I guess I am gaining some more weather experience the hard way. I've always been a bit of a weather freak and depend more on weather maps than forecasts many times. The part I'm still learning is that I always check the marine forecast for the area I am in. More often than not it will say "seas 1 foot or less". Many times that forecast will leave me in 3-4 ft swells. So when they forecast 1 to 2 foot seas, I know it's going to be rough!
The marine forecast only has to be right for about an hour a day... and that's generally easy.
If it helps, my fastest quick-check is a comparison of wind direction/speed against tide/current direction/speed at various forecast times throughout a potential travel day.
Wind against wave often sucks. Wind and wave together, often acceptable even if it seems odd.
Not foolproof, of course... but if that passes, I can evaluate area forecasts a bit more closely... and include normal weather forecasting for the area... and maybe even have an actual look outside
before making any decisions.
I do remember two really crappy weather days. Once fishing, where wind piped up and turned against the tide while we were out... and it went downhill from there. Eventually had to troll into the waves, but then it got worse and I had to worry about stuffing the bow pulpit... so we executed the best 180° turn I could manage and we called it a day. Somewhere during that one of the guys came up from the cockpit, saw how I was braced for that whole pendulum thing, and he beat feet back downstairs. Said they'd had no idea down below what it was like up above.

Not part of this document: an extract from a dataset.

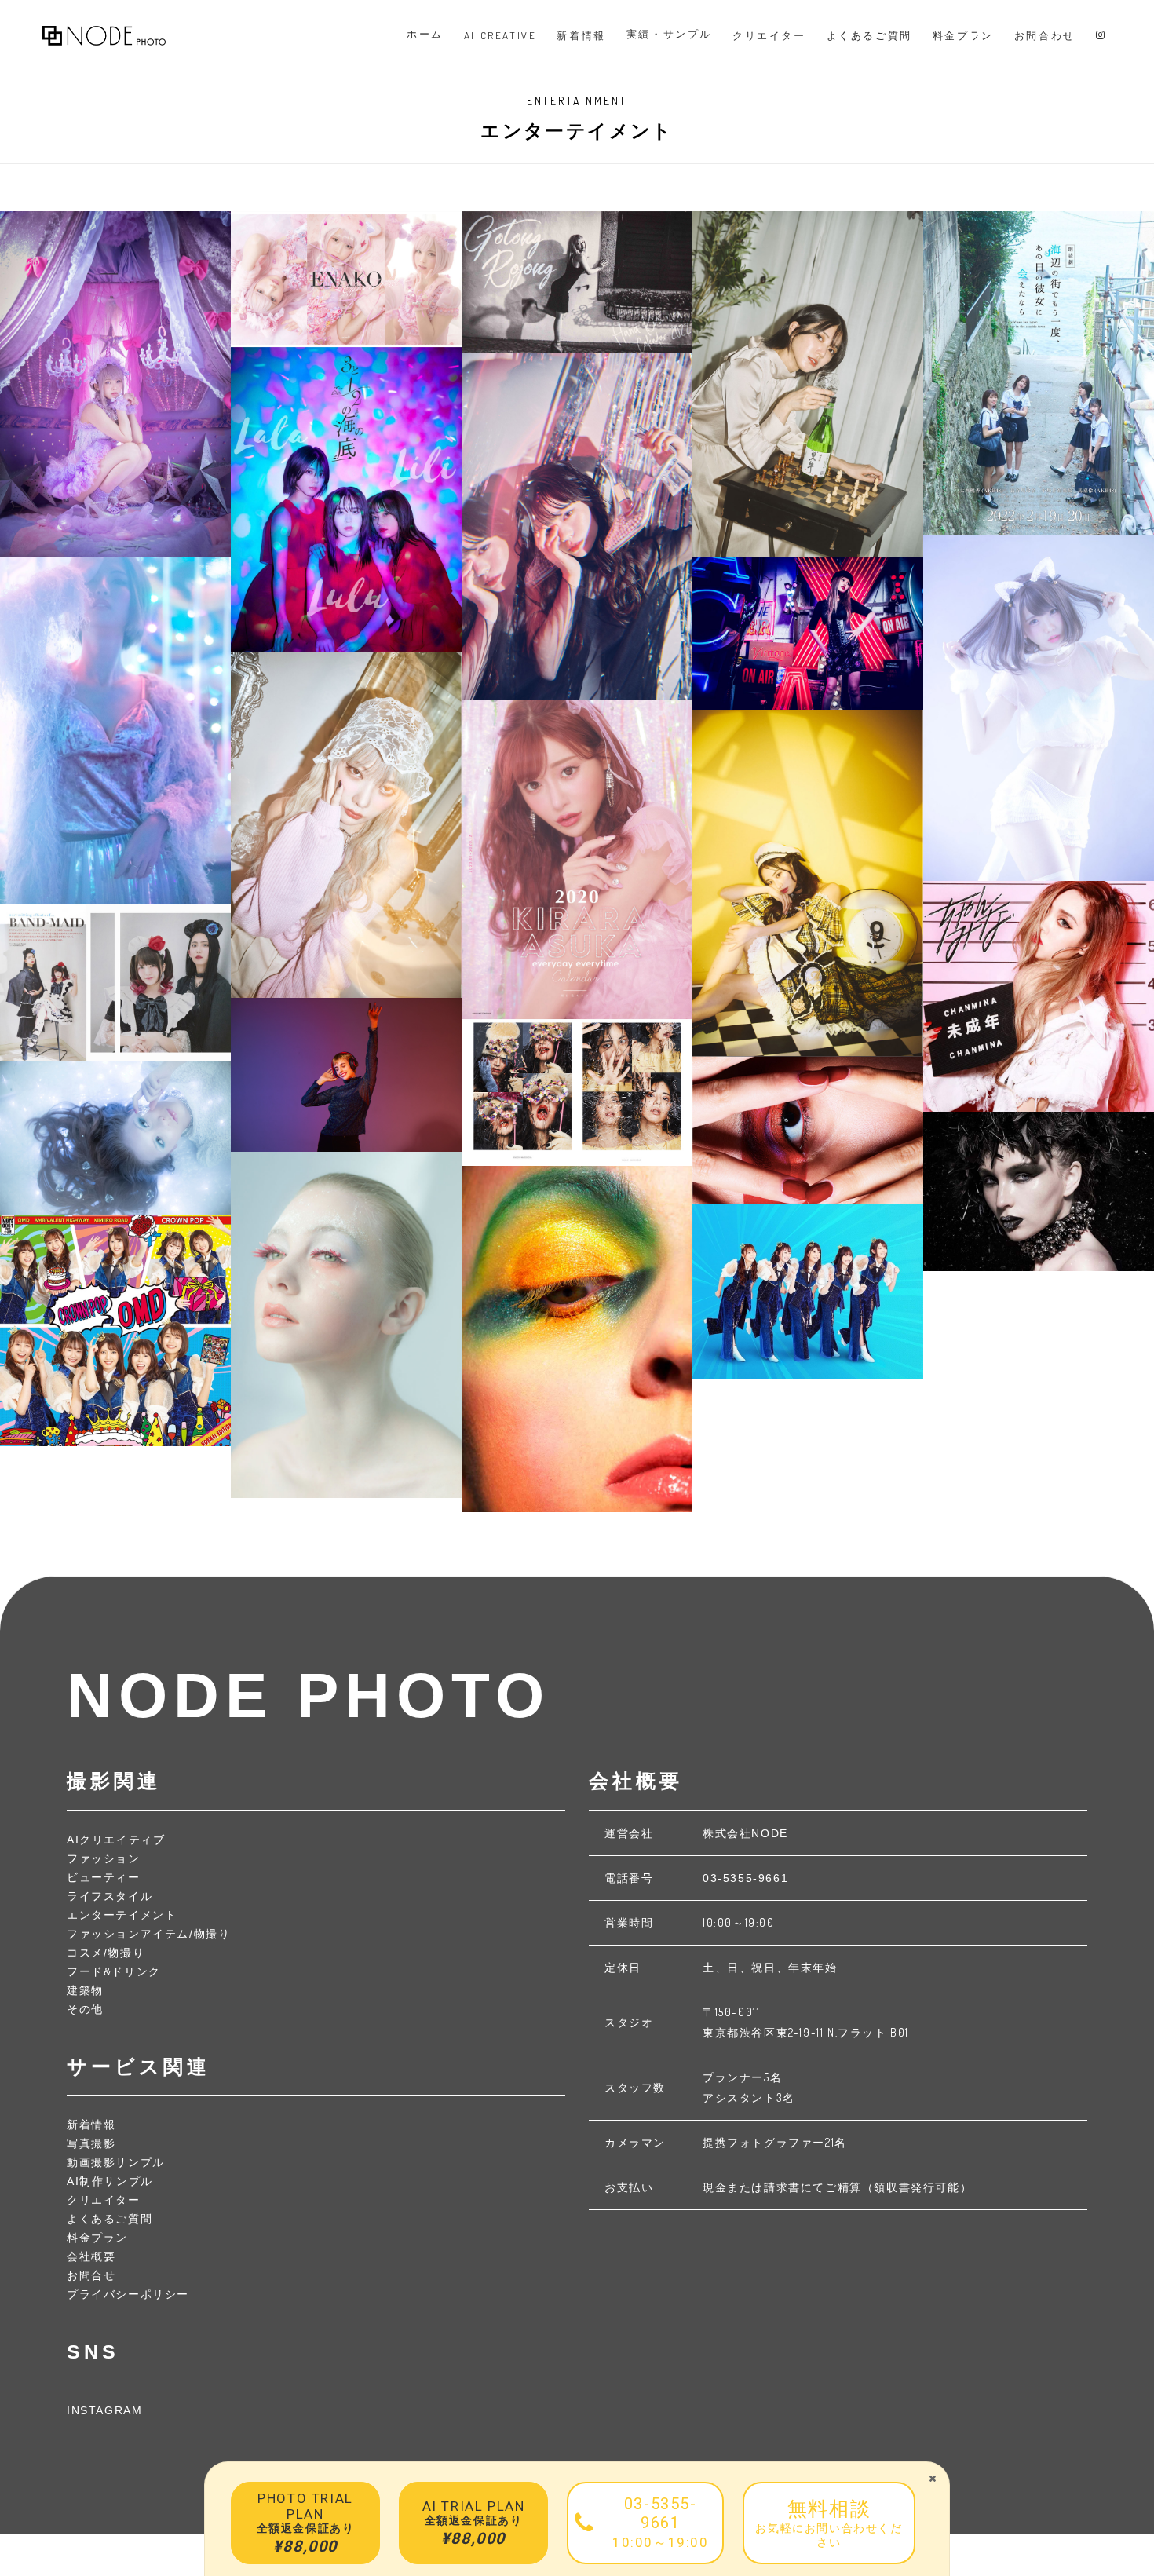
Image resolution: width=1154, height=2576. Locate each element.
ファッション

The other I remember was when the Admiral and I were moving from Georgetown to Southport outside. The Little River Swing Bridge was down, had been down for a few days, no repair prognosis in sight... with early Covid concerns about cross-state travel, and bridge staffing (or not?)... and the weather forecast outside was actually pretty decent. Reality set in, of course, and we had to re-arrange most of the stuff down in the saloon and galley afterwards even after slowing to a grim, three-times-longer-trip than we'd planned, at ~8 kts. Admiral still fairly leery about that whole "outside" thing.
But then again... I guess I'm lucky to be able to say those are the only two stand-out episodes -- over lots o' years -- where piloting from the flybridge wasn't all that great.